I haven't held his hands while walking since he came back from China. Grew up. I used to before he went to China. China for 5 years. I used to hold his hand while we walk out. Maybe to go out, or eat roti prata at our favourite shop outside Rosyth. Humbear walks really fast. Whenever we walk out of the house I'ld hold his hand. Or play with his hand in the taxi during New year's visiting. That game that one person pokes the other's open palm and the other tries to catch the finger. He has large meaty hands. but with fungal infection on his nails that eat away at his nails. But it doesn't bother him anyways. I held his hand again during his last moments. But he probably doesn't know.


♥ `LilNuttz is wilting some more @ 5:18 PM

Friday, 14 January 2011

Friday, January 14, 2011

I'm going to concentrate and focus on my school work. Although as always I'll be tempted to go for/visit the choir, volunteer for some beach clean up, run around and join cheerleading or some other CCA, I will NOT do any of those.

There is no use thinking of a minor in environmental biology if I have a poor and quote my prof "worthless" degree. My major should come first before my minor.

There is no point thinking about and planning for student exchange when I've no longer met the criteria.
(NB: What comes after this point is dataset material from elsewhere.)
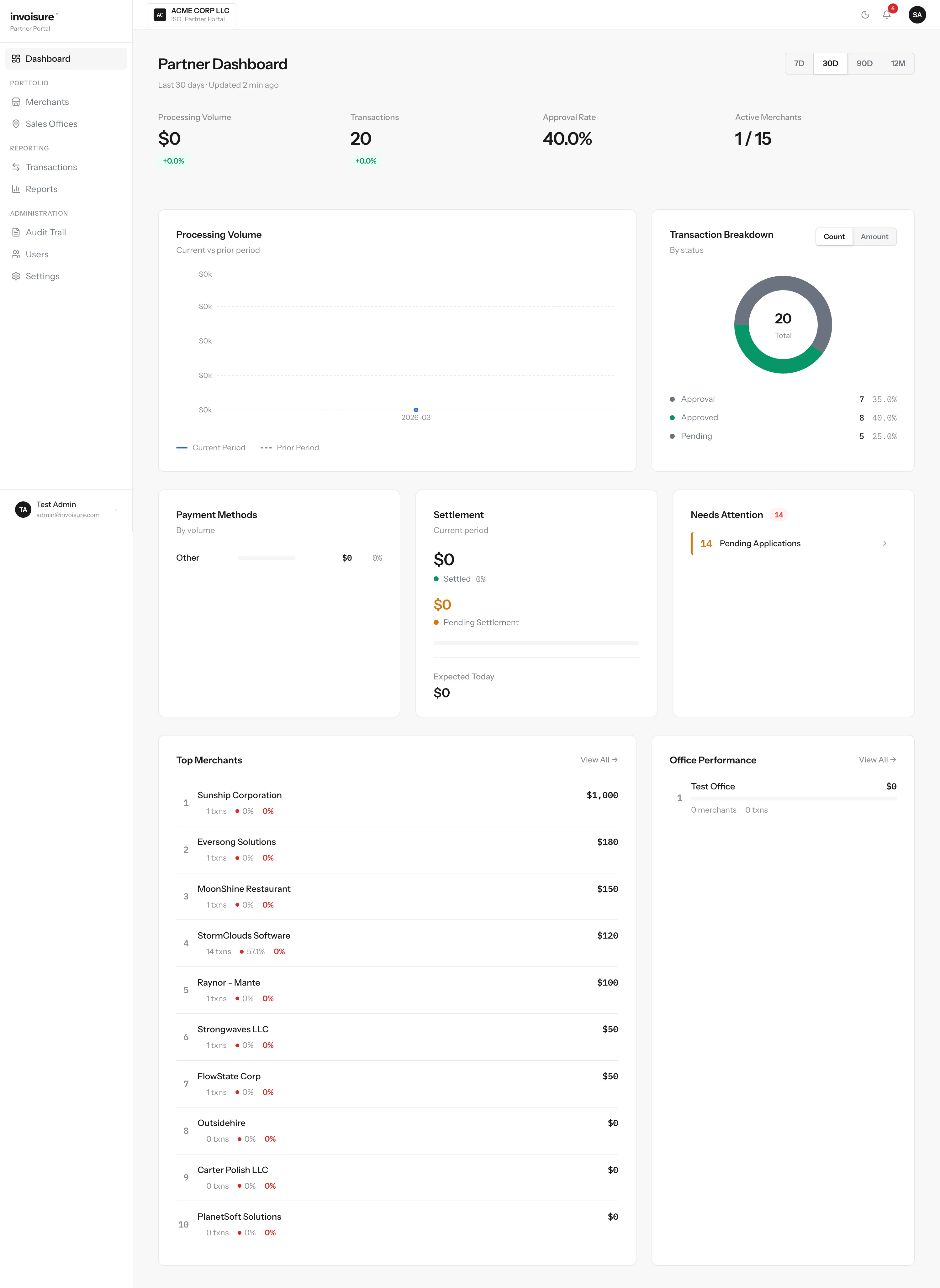Select Count view in Transaction Breakdown
Image resolution: width=940 pixels, height=1288 pixels.
point(834,237)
I'm a envious of all my friends going away for exchange. And eventually even the guys from JC. Which would make me envious all over again.

6 modules. I'm fearing school. Its going to be a huge battle.

I passed chemistry :)


♥ `LilNuttz is wilting some more @ 12:11 AM

Thursday, 13 January 2011

Wednesday, January 12, 2011

I wish Humbear didn't force himself to get up and do work that night. If only he didn't go bathe and instead went to bed earlier. Maybe he was feeling a headache already and yet got up after his nap. Maybe he was so tired yet felt he had work to do. Maybe I could still talk to him now.

♥ `LilNuttz is wilting some more @ 9:40 PM

Sunday, 9 January 2011

Sunday, January 09, 2011



nobody reads this. shoot. hopefully, cause the last post was done rashly and also forgotten for too long.

well well something to tell anyone who sees this. No matter how well you know someone, living with anyone is a totally new experience especially for a month. Cause each person's living habits are different.

It was a hard, bitter and spiteful lesson to learn. This trip was bittersweet. You'll often realise a different side of people and perhaps hopefully know them better or unfortunately realise their true colours. But overall one thing I hold fast to is that month long holidays in a particular overseas country are good. You can truly immerse in the different lifestyle and culture only if you spend an extended amount of time. heeee.

passed chemistry.

contemplating migration because my mom loves loves loves loves loves US and the American dream of starting a new life. I think she won't mind leaving behind most of the woes here. Maybe not complete migration? Perhaps obtaining a PR? A work permit initially? Then come back here. Too bad bosty has a staunch negative view on this.

I want to ask a certain someone certain questions. What I'll do with the answers I don't know.

If there's nothing I should stop thinking dreaming anticipating. If there's something I should think harder :)

Can we say that siblings are not needed? That one should not be too attached? That we should be independent? I see the pain it brings but no joys. Why so? Any reasons for sticking together helping each other, being nice?

I can no longer write as I used to. But I shall try.